Piano Forum

Topic: spooky pieces?!?  (Read 3098 times)

Offline just_me

  • PS Silver Member
  • Newbie
  • ***
  • Posts: 24
spooky pieces?!?
on: October 31, 2006, 10:32:00 PM
Happy Halloween Pianists! Always around this time of year, I like to play some spooky performance-ish stuff.  Any suggestions that are just great Halloween (fun or scary or spooky) that would be great for a performance, stuff a bit off the beaten path?  Sorabji has a set of program pieces involving some stories in a haunted castle...but that's as off the beaten path as i've gotten thus far.  I like Schumann's In Der Nacht for it's ~"haunted horseman" qualities...any other suggestions???
Boo!   

Offline pies

  • PS Silver Member
  • Sr. Member
  • ***
  • Posts: 1467
Re: spooky pieces?!?
Reply #1 on: October 31, 2006, 10:56:21 PM
4'33" Hee hee I'm clever

Offline lau

  • PS Silver Member
  • Sr. Member
  • ***
  • Posts: 1080
Re: spooky pieces?!?
Reply #2 on: October 31, 2006, 11:00:26 PM
i found rach etude op.39 or something to be spooky. the one valentina plays in her black dress.
i'm not asian

Offline opus10no2

  • PS Silver Member
  • Sr. Member
  • ***
  • Posts: 2157
Re: spooky pieces?!?
Reply #3 on: October 31, 2006, 11:51:10 PM
Prokorief piano concerto no2, a real Halloween vibe.

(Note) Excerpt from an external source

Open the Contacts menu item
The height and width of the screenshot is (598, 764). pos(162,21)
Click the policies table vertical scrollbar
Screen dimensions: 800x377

R. Strauss' burlesque too, somewhat Tim Burton stylee.
Da SDC Piano Forum :
https://www.dasdc.net/

Offline jre58591

  • PS Silver Member
  • Sr. Member
  • ***
  • Posts: 1770
Re: spooky pieces?!?
Reply #4 on: November 01, 2006, 12:09:04 AM
these may not be piano, but they can certainly scare people. check out ligeti's requiem and xenakis's pithoprakta. i read somewhere that some guy actually used this as haunted house music, with many great results.
Please Visit: https://www.pianochat.co.nr
My YouTube Videos: https://www.youtube.com/profile_videos?user=jre58591

Offline jakev2.0

  • PS Silver Member
  • Sr. Member
  • ***
  • Posts: 809
Re: spooky pieces?!?
Reply #5 on: November 01, 2006, 12:25:26 AM
The etudes of Moszkowski are haunting.

Offline thierry13

  • PS Silver Member
  • Sr. Member
  • ***
  • Posts: 2292
Re: spooky pieces?!?
Reply #6 on: November 01, 2006, 03:16:12 AM
i found rach etude op.39 or something to be spooky. the one valentina plays in her black dress.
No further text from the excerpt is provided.